◆ Text passage ◆
========================================================================

Gallery: How Corrosion, Algae And Bacteria Can Ruin A Data Centre

Water cooling is often used for heat management in data centres, but that creates its own challenges. Corrosion, algae, bacteria and fungus can damage those cooling systems. Beware the prolific biofilm slime formers!

Lifehacker’s coverage of Data Center World 2014 is presented by the Microsoft Cloud, providing flexible enterprise cloud solutions for business.

During a presentation at Data Center World 2014 in Las Vegas, Fremont director of sales Rob Herbon highlighted some of the issues that can arise if water used in cooling systems isn’t fully treated to remove bacteria, algae, fungus and other lifeforms, and shared these images of damaged equipment encountered by the company.

Active corrosion on a chiller exchanger head.

While corrosion might seem like an obvious risk, Herbon said other areas could be more problematic. “We see more problems in the holding systems for chilled water loops — that tends to be the more critical issue.”

========================================================================

◆ Supplied data ◆
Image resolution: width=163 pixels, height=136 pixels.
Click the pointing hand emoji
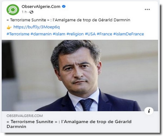[x=9, y=27]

========================================================================

◆ What to work on ◆
In the data center cooling article, where did Herbon say the more critical problems tend to appear? The lines have nothing to do with the text.

◆ Answer to this exercise ◆
In the holding systems for chilled water loops.